“This is normal to us. Yes, it is uncomfortable but that doesn’t bother us in any way. We know the situation will normalise in a matter of days.”
These are the words of a Lamu elder Hussein Chonda, explaining what he views as a normal occurrence of the overflow of the Indian Ocean in Lamu Old Town.
Looking around, you see people on foot and cart handlers wading through puddles of salty water from the Indian Ocean.
The streets and the general seafront area within Lamu Island are submerged for days now due to high tides that have caused the water from the ocean to overflow.
The situation has also left several houses and shops in Lamu Old Town submerged. But is it normal? Mr Chonda insists it is.
“We are not scared. This is not a problem for the natives of Lamu and if it is, then it has always been solving itself. It has been like this since time immemorial,” said Mr Chonda.
Bwana Mia, a native of Lamu who owns the Seafront Café, which is adjacent to the ocean, is also not surprised by the flooding.
Mr Mia looks undeterred even though his café is already submerged.
His customers are seated inside the joint while stepping on water.
He laughs off questions on whether his premises might be swept away by the flooding from the Indian Ocean.
“Visitors like you (the writer) might think Lamu is facing a major disaster that needs urgent redress. But for us, once it is overflowing like this, we can tell what season it is. The overflow occurs every month of Sha’ban, which is the eighth month on the Islamic calendar.
The flooding signifies the end of Sha’ban and the start of Ramadhan,” he said.
Lamu Muslim cleric Izudin Alwy says the situation has recurred at the same time for decades and that their forefathers have been relying on such happenings to determine time and seasons since ancient times.
“Our grandfathers and great grandfathers witnessed this.

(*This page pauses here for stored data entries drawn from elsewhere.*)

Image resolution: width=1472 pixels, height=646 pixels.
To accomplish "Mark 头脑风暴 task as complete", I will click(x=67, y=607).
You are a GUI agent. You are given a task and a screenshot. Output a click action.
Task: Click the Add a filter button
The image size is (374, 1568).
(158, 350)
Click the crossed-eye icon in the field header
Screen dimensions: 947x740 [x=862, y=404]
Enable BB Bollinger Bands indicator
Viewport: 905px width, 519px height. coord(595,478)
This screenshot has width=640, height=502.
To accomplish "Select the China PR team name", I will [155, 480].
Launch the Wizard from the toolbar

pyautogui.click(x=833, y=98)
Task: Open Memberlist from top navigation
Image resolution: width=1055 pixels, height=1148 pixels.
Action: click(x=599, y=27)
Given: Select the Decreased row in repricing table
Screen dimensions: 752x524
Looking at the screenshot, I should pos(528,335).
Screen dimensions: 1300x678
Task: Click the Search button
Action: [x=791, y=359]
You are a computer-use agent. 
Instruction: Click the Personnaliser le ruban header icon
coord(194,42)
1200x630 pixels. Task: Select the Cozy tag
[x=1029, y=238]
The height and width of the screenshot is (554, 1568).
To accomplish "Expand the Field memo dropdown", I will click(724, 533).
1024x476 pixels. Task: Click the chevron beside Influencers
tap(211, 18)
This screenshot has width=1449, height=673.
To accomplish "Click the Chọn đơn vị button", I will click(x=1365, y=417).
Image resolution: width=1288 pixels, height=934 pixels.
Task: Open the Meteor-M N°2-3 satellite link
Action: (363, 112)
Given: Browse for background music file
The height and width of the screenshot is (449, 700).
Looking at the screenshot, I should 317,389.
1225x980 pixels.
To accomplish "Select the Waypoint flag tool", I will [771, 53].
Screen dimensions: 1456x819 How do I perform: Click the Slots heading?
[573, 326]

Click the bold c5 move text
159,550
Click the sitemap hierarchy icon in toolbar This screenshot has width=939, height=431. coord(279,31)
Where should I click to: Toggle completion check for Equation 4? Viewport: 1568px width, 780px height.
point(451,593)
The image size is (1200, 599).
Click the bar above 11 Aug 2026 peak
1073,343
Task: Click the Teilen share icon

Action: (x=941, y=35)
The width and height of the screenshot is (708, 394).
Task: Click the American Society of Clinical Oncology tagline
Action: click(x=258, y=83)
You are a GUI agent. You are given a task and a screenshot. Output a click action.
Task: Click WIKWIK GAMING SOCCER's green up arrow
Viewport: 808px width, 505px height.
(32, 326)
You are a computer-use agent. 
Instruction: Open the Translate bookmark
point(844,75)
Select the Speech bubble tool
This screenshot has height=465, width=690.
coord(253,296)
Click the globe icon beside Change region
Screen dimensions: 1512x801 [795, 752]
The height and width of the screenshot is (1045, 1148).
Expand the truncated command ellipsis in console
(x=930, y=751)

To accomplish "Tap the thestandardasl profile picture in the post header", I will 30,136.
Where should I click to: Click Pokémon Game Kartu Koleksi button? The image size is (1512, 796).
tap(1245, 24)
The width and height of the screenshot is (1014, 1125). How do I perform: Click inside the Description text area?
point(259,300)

We are experiencing it today and our future generations will also witness this same scenario here in Lamu,” he said.
“This Indian Ocean water overflow signifies the end of one month and the start of a special one.”
Since last week Monday, transport and movement in Lamu Town have been greatly affected, especially during the evenings when the situation becomes worse and even making it impossible for donkeys, carts and motorbikes to wade through the flooded streets.
Residents with houses adjacent to the ocean are sometimes forced to remain indoors for hours as their homes and pathways remain flooded.
But as most of the residents remain defiant, Husna Ali, another local, pleaded with the government to erect sea walls to avert such inconveniences.
“We want these current seawalls in Lamu Old Town to be raised to counter the heavy tides experienced during such particular times. If they raise the seawalls, the water won’t come over here in our residential and business premises to disturb our peace,” said Ms Ali.
County Director of Meteorological Services Edward Ngure said the problem is caused by a change of the ocean behaviour in Lamu and the various coastlines where the gravitational attraction of the moon to ocean water results in high or low tides.
“The gravitational attraction of the moon creates what we call high and low tides. There is then the tidal range, which is the difference between the ocean level at high tide and the ocean at low tide. A number of factors influence the tidal range in every location,” explained Mr Ngure.
“That’s why the ocean water in places like Lamu overflows due to factors like the slope of the seafloor. Water appears to move a greater distance on a gentle slope than on a steep slope. Lamu is low-lying and hence the flooding, which thereafter normalises as time goes by,” he added.
The weatherman, however, advised locals in Lamu, particularly fishermen and sailors, to adhere to various weather updates from his office to know when it is safe for them to ply the Indian Ocean and when not to.